I Seminário de Pesca Artesanal da Bacia Hidrográfica do Rio São Francisco Pela primeira vez, o Comitê reuniu representantes dos pescadores artesanais da Bacia Hidrográfica do São Francisco para fazer um diagnóstico da situação atual da pesca artesanal e estabelecer algumas diretrizes de ação conjunta na defesa dos interesses desse segmento de usuários das águas. O evento, que aconteceu nos dias 30 e 31 de outubro, em Penedo (AL), contou com palestras de especialistas no assunto.

Eleições do Conselho Nacional de Recursos Hídricos O CBHSF, representado pelo presidente Anivaldo Miranda, foi eleito, no dia 6 de novembro, como titular do Conselho Nacional de Recursos Hídricos (CNRH) no segmento de Comitês de Bacias Hidrográficas em Rios de Domínio da União. O colegiado que representa o Velho Chico recebeu 4 dos 8 votos possíveis. Também foram escolhidos os Comitês de bacia para a 1a Suplência, CBH Piancó-Piranhas-Açu, e a 2a Suplência, CBH Grande. Miranda afirmou que atuará como representante de Comitês de bacia de todo o Brasil com uma pauta construída em conjunto com os demais membros do segmento, com destaque para questões como a Cobrança pelo Uso da Água para conferir autonomia aos Comitês.

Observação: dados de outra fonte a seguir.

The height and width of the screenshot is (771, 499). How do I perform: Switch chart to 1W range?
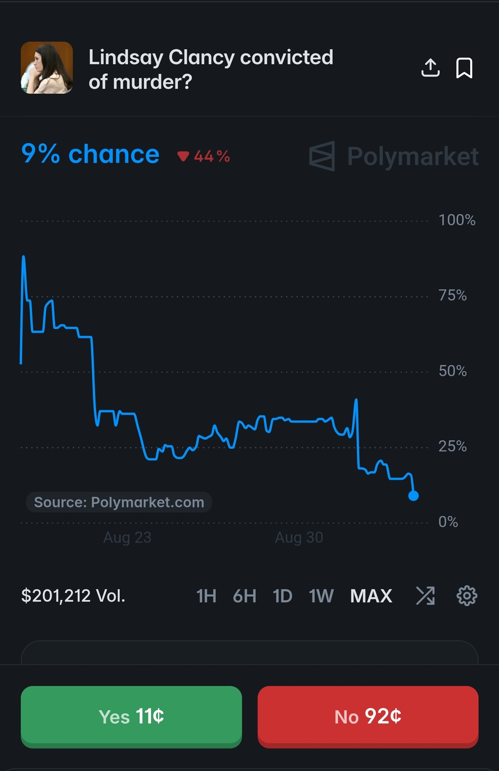click(x=321, y=596)
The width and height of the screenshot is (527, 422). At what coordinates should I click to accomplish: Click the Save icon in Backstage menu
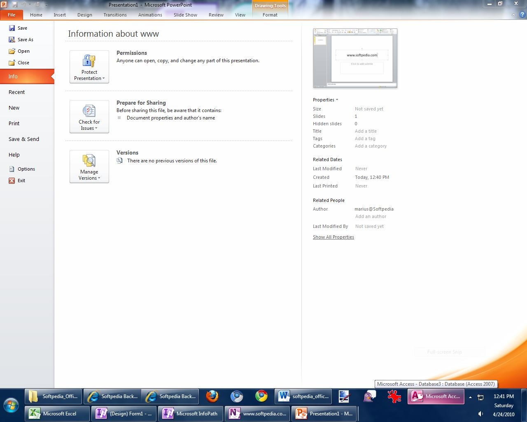(12, 28)
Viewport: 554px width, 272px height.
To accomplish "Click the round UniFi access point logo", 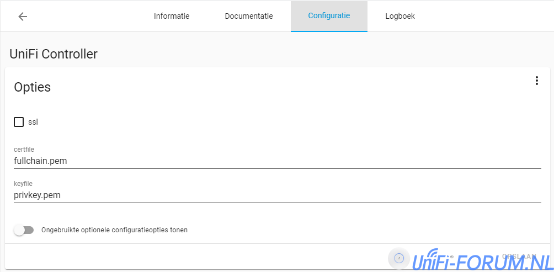I will pos(399,258).
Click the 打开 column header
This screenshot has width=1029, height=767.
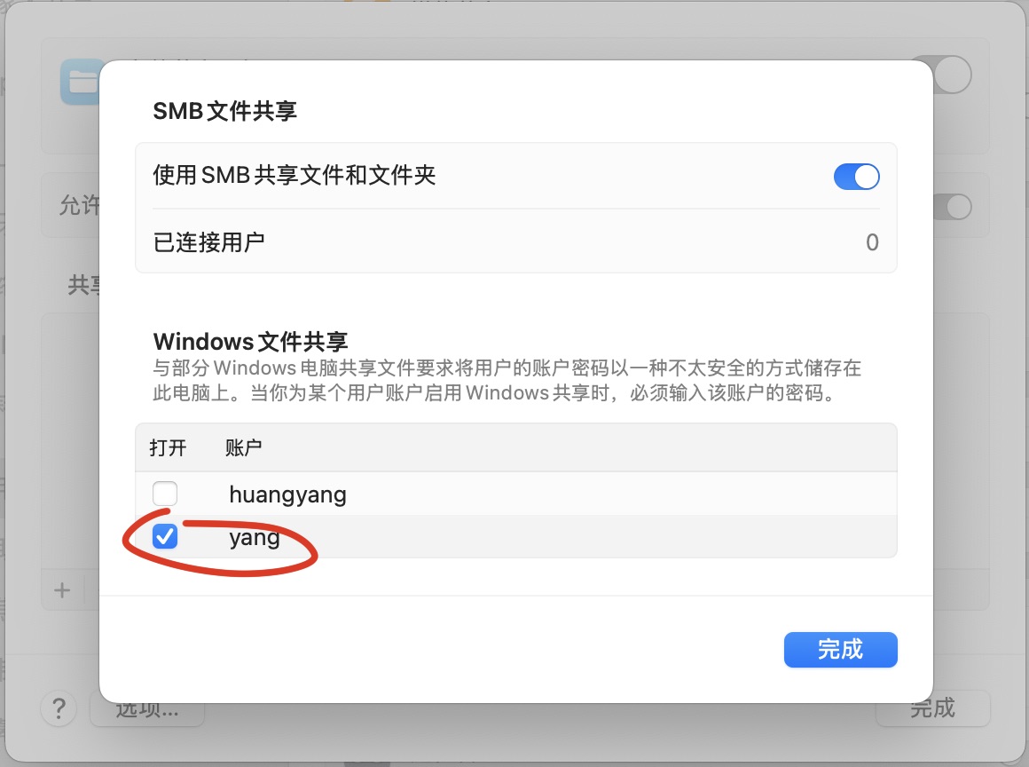[168, 447]
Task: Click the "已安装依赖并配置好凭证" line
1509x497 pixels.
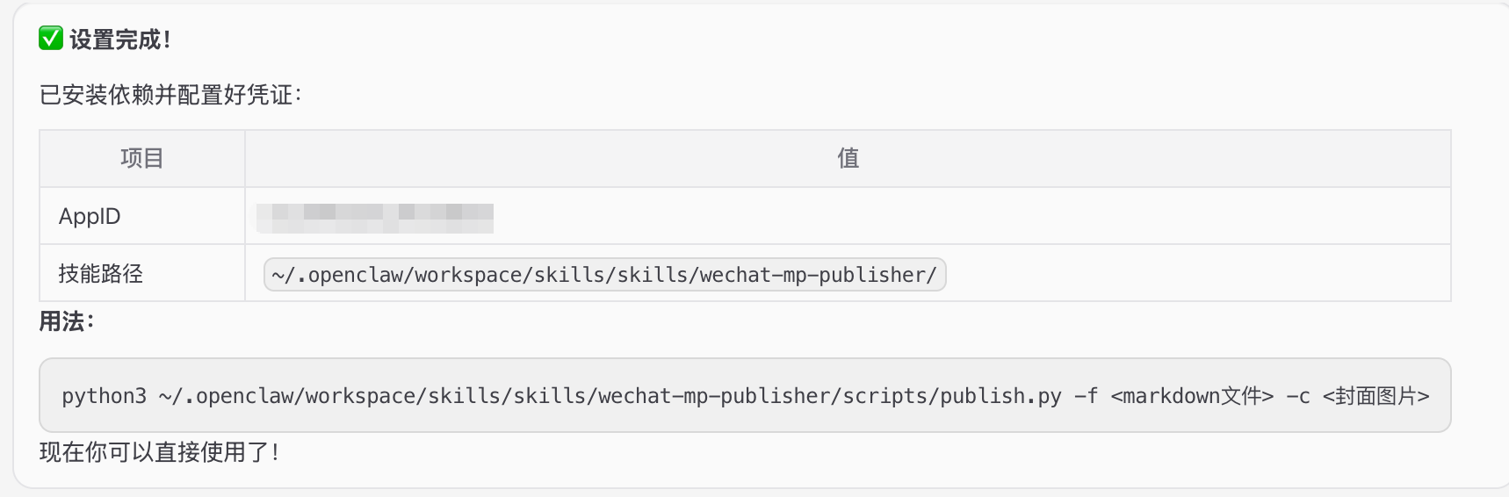Action: [170, 95]
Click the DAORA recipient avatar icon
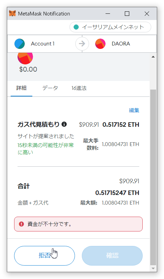 [x=100, y=44]
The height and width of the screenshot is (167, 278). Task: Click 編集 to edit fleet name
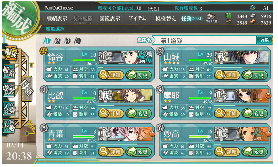(264, 40)
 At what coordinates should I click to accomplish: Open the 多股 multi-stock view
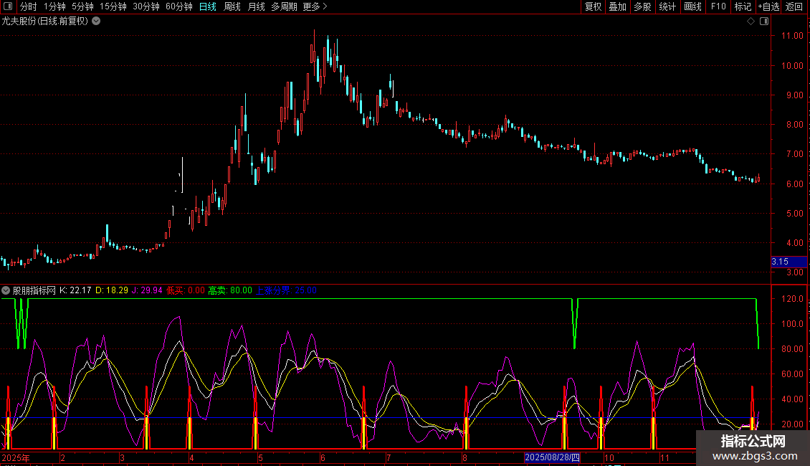tap(642, 7)
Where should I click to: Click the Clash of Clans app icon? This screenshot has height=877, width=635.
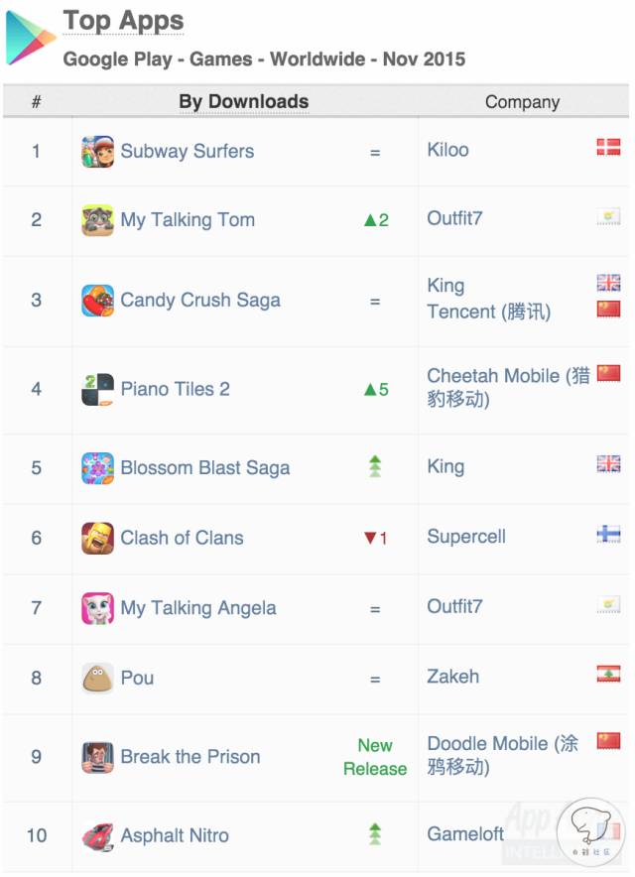tap(97, 538)
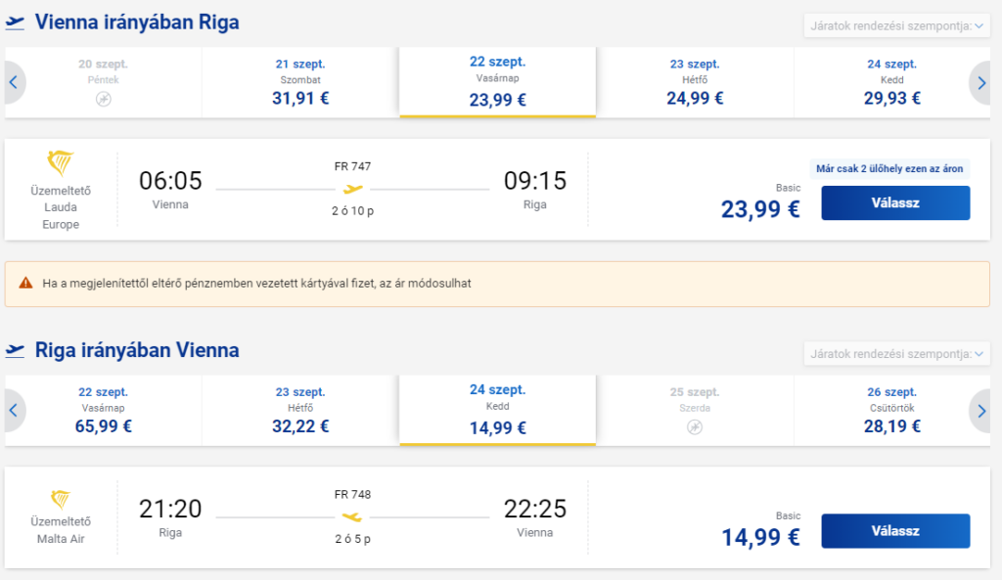Select 22 szept. Vasárnap 65,99 € return tab

click(104, 410)
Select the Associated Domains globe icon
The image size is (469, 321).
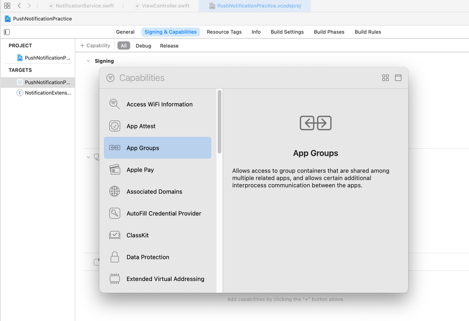(x=114, y=191)
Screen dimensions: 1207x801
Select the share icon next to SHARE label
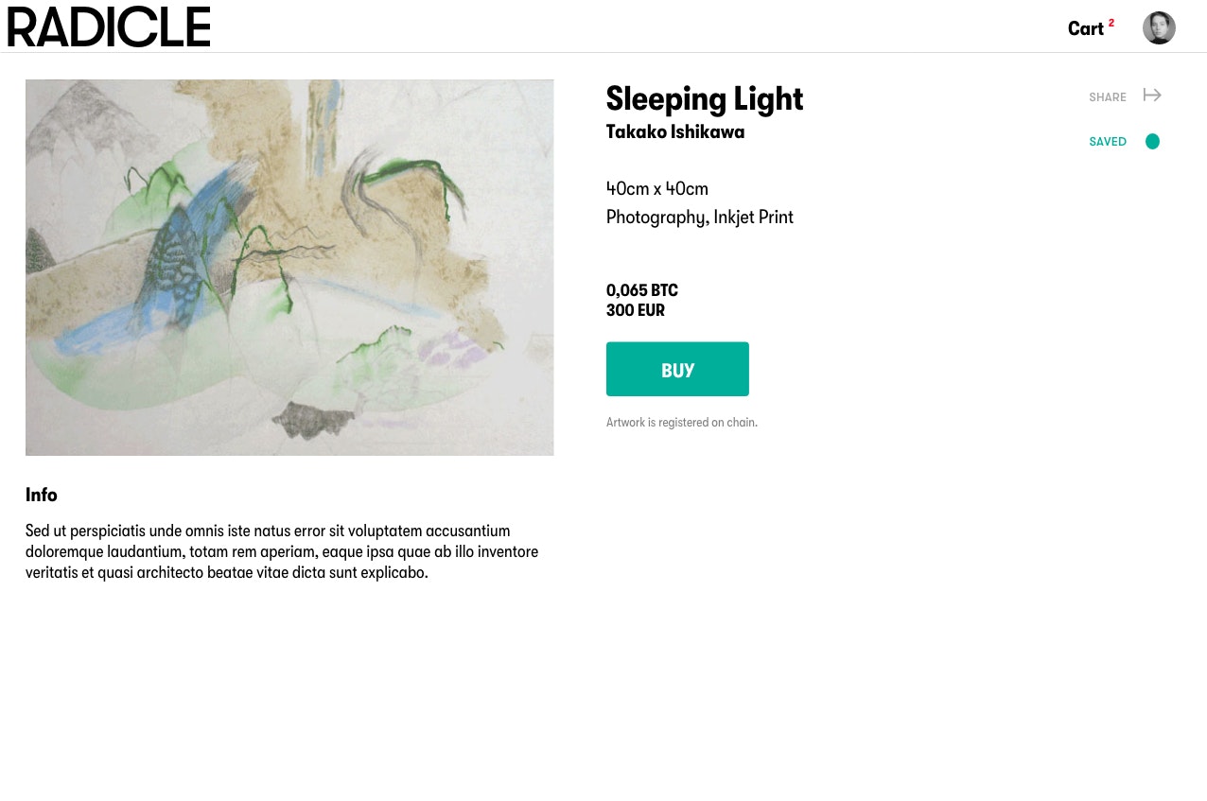(x=1152, y=95)
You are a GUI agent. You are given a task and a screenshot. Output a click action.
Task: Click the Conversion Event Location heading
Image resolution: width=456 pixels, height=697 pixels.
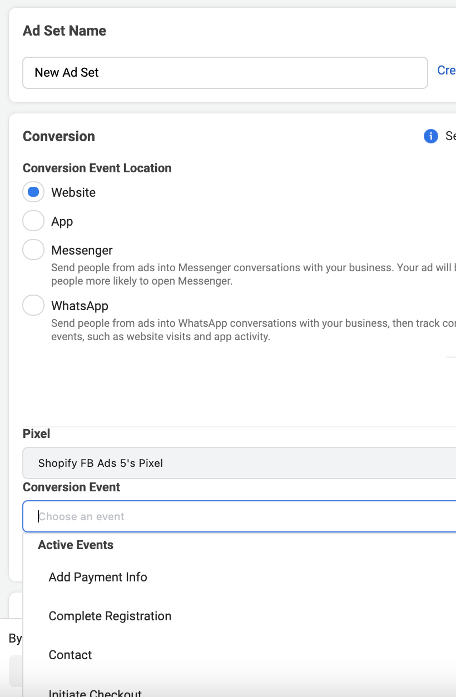(97, 168)
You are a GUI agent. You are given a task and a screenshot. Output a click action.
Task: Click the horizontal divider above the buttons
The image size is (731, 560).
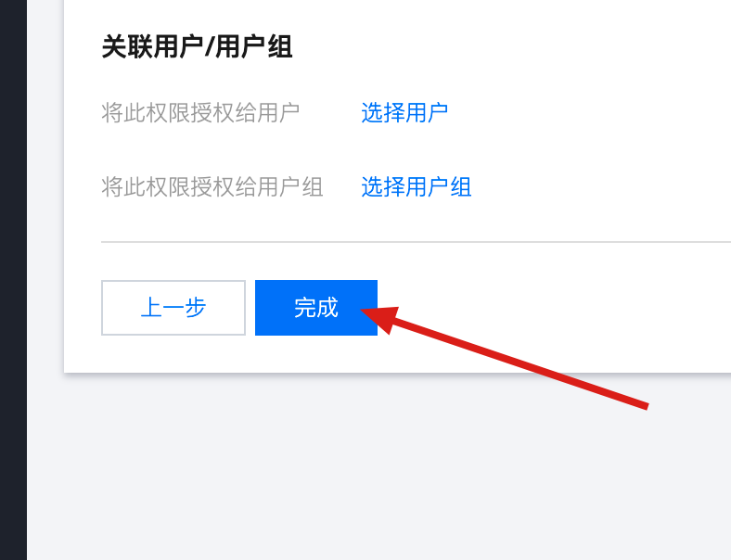[416, 242]
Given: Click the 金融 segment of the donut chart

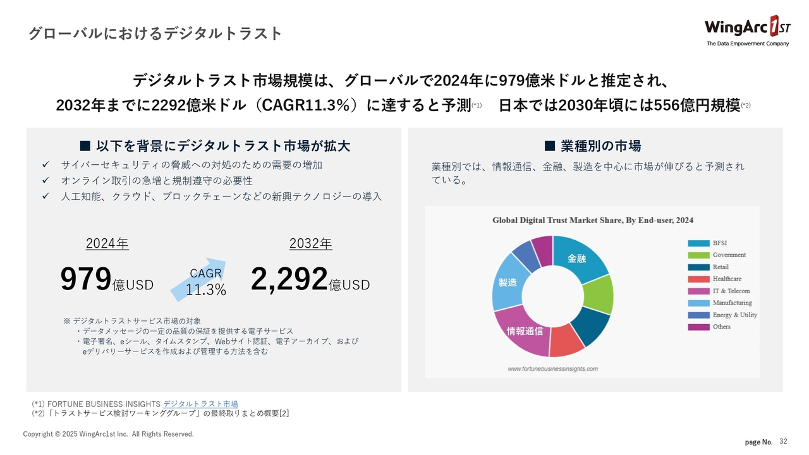Looking at the screenshot, I should pyautogui.click(x=578, y=258).
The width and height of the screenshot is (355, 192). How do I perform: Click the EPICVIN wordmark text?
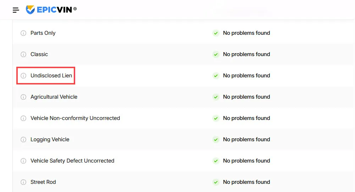point(54,10)
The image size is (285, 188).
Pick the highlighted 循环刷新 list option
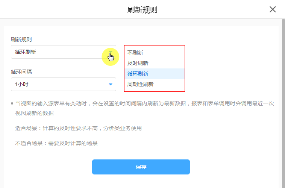click(x=138, y=74)
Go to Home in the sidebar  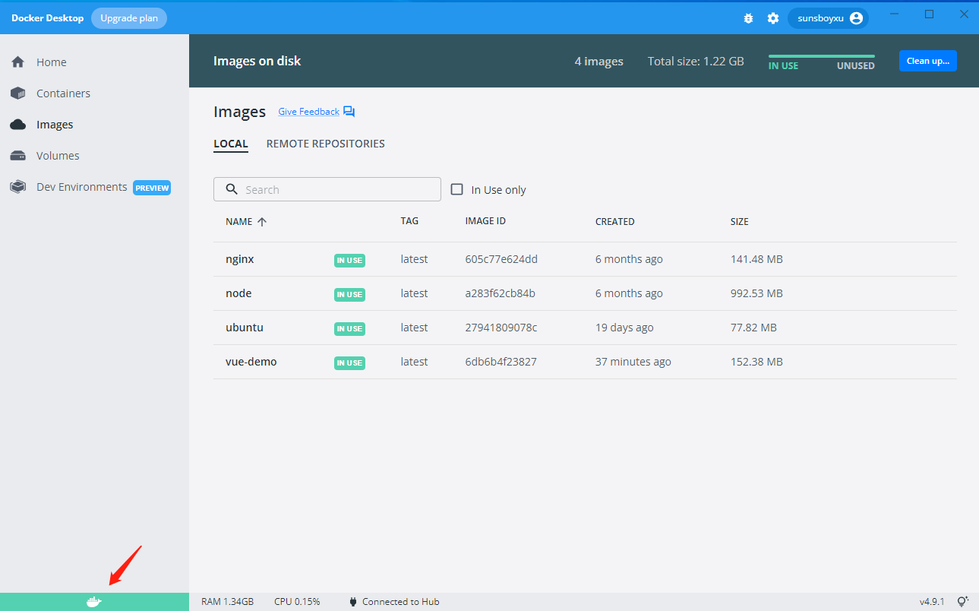[x=52, y=62]
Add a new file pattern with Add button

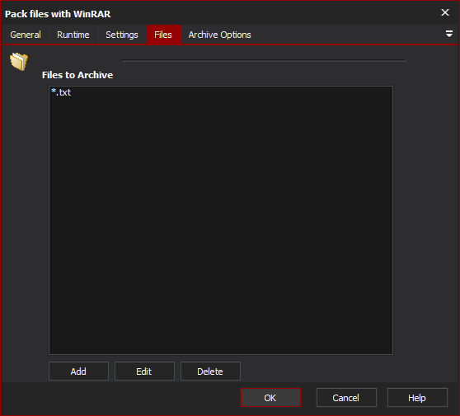tap(78, 372)
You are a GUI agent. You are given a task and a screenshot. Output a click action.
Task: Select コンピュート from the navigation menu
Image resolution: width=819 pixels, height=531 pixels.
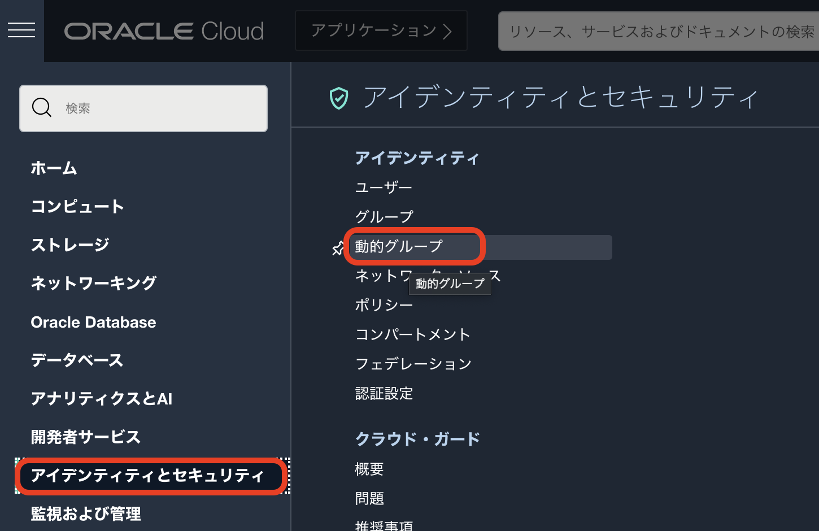tap(77, 207)
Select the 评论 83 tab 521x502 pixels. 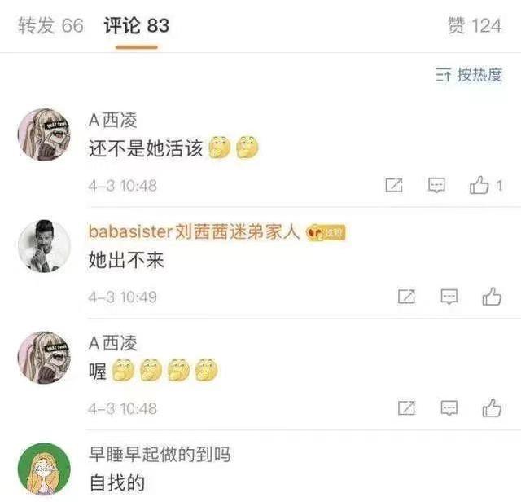(x=137, y=26)
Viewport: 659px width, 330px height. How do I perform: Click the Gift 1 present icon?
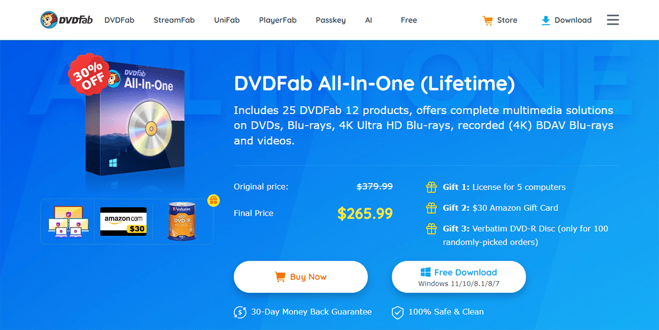(432, 187)
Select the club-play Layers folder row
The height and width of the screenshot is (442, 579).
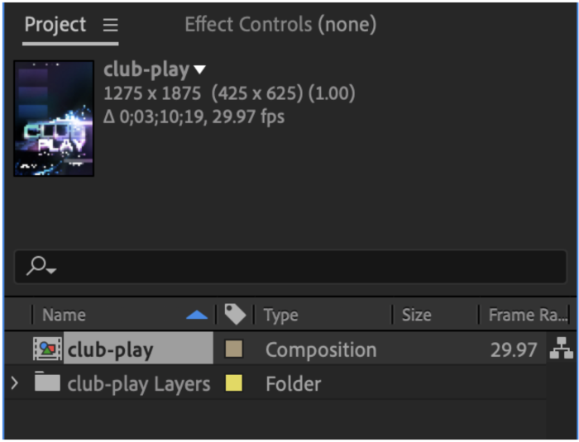(275, 383)
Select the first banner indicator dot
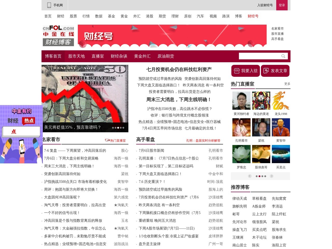Screen dimensions: 332x249 [x=113, y=128]
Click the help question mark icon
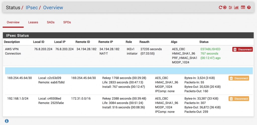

Oficina de Sustentabilidade Hídrica no Semiárido Com o objetivo de discutir e apresentar experiências que contribuem para a sustentabilidade hídrica no Semiárido, região com pouca ocorrência de chuva e clima seco, o CBHSF promoveu em Petrolina (PE), nos dias 07 e 08 de novembro, a Oficina de Sustentabilidade Hídrica do Semiárido. O evento trouxe em sua programação diversas abordagens que exemplificam ações de convivência.